January 14, 2022
On January 14, 2022, Professor Margaret Burnham, founder and director of Northeastern Law’s Civil Rights and Restorative Justice Project and the Center for Law, Equity and Race (CLEAR), appeared before the US Senate Committee on Homeland Security and Governmental Affairs to provide testimony in support of her nomination to the Civil Rights Cold Case Records Review Board.
January 12, 2022
“Racial Segregation and the Data-Driven Society: How Our Failure to Reckon with Root Causes Perpetuates Separate and Unequal Realities,” a paper by Professor Rashida Richardson ’11 that is forthcoming in the Berkeley Technology Law Journal, is cited by Wired.
January 11, 2022
Professor Stephanie Roberts Hartung and Erin Stewart ’21, a Skadden Fellow at Citizens for Juvenile Justice, are co-authors of “Criminalizing a “Rough Life”: A Study of Systems Involvement Among Incarcerated People in Massachusetts”— a report illuminating the results of Phase 1 of Northeastern’s Cradle-to-Prison Pipeline (C2P) jail and prison survey.
January 11, 2022
Amelia Caramadre ’21, a legal fellow with Northeastern Law’s Health in Justice in Action Lab, talks to Filter magazine about the work the lab is doing “to end the practice of preferentially prescribing parolees any one drug over another, and mandating or denying certain addiction medications.”
January 11, 2022
“After Willie Horton, there was this perception that the parole board would be really careful with any an all release decisions,” Professor Daniel Medwed tells
The Boston Globe. “You have this culture that over the last 30 years has been more cautious politically.”
January 10, 2022
Congratulations to Rachael Rollins ’97, who will be sworn in today as the first Black woman US Attorney for Massachusetts!
January 07, 2022
Congratulations to Kelly Cooke ’19, who has been selected as a referee for the Women’s ice hockey games at the 2022 Olympic Winter Games in Beijing!
January 07, 2022
The Supreme Court hears oral arguments today about two of the Biden administration’s emergency Covid-19 regulations.

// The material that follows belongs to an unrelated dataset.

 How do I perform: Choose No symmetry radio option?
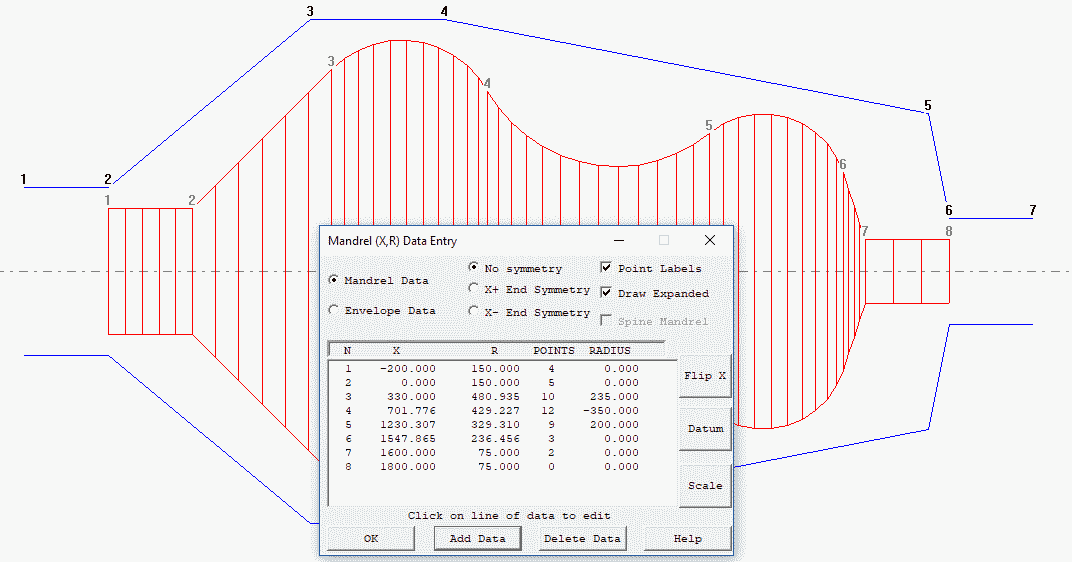pyautogui.click(x=474, y=268)
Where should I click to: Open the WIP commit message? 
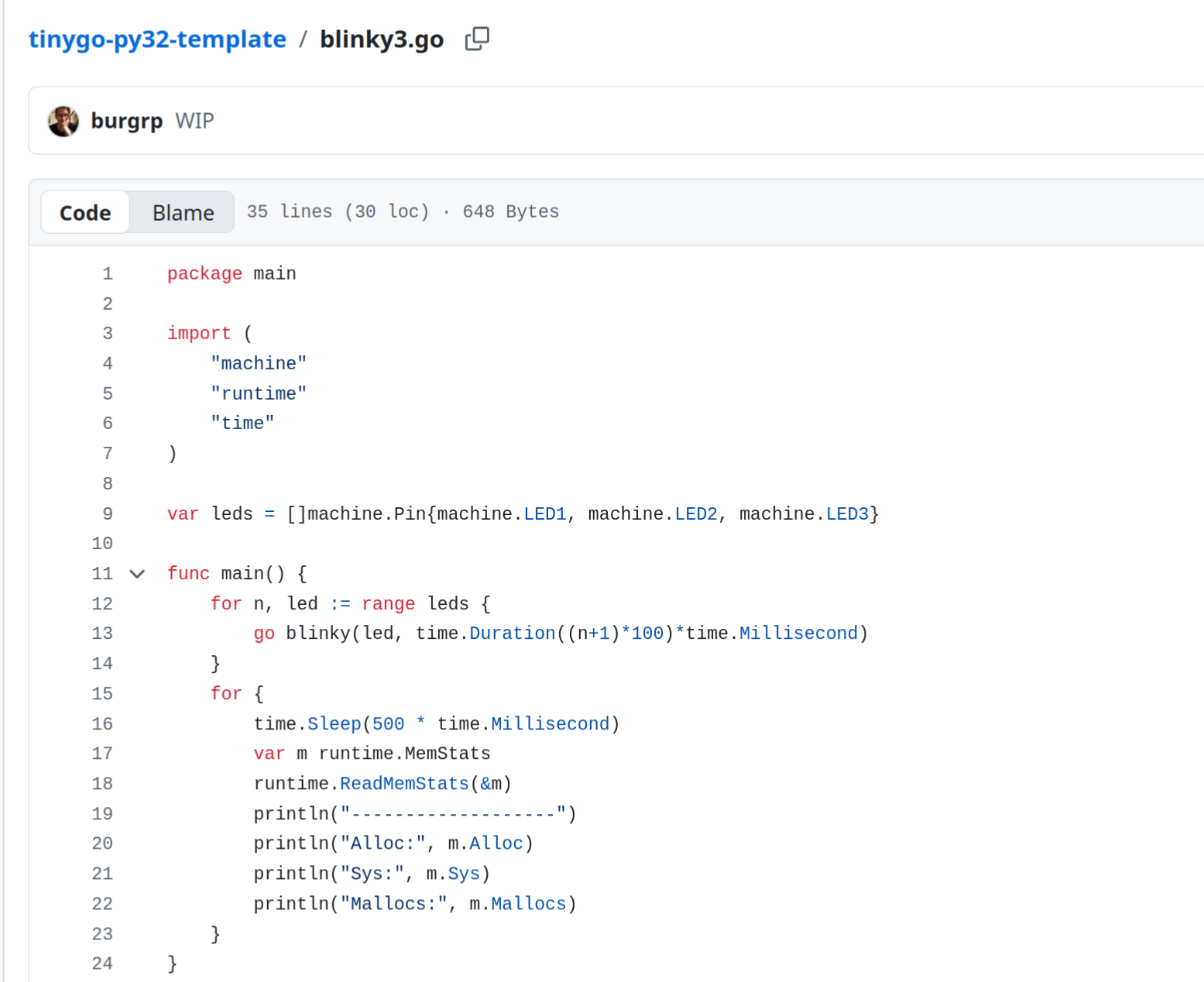(x=194, y=121)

At stake “is not only the future of the pandemic but also the federal government’s capacity to respond to continuing and future health threats,” writes Professor Wendy Parmet, director of Northeastern Law's Center for Health Policy and Law, in a guest essay for The New York Times.
January 06, 2022
“In the absence of principled guidelines, the [major questions] doctrine serves as a major transfer of federal policymaking power from the elected branches to an unelected and unaccountable judiciary,” writes Professor Wendy Parmet in a co-authored piece for the Petrie Flom Center’s Bill of Health Blog. “Worse, it offers those who are regulated yet another way to challenge any and all federal health regulations, allowing litigation to become our primary means of making public health policy.”
January 05, 2022
Northeastern Law is thrilled to announce the appointment of Quaime Lee ’02 as assistant dean for co-op and career development. In this role, Lee is heading the Center for Co-op and Career Development — Lee and his team provide counseling and strategic advice to students undertaking full-time co-op work experiences across the globe and also offer critical assistance to students in the post-graduate job acquisition process.
January 05, 2022
Adjunct Professor Jamy Buchanan Madeja comments on the recent Sex and the City reboot for The New York Times: “The show depicts 50-something people as if they were actually old already, not middle-aged.”
January 05, 2022
Northeastern University School of Law is proud to announce the Judith Olans Brown Forum for the Advancement of Women in the Law has named Debra Katz, a nationally recognized and honored civil rights attorney, as its first Practitioner-Residence. Katz will visit the law school for three days from March 9 to March 10, 2022.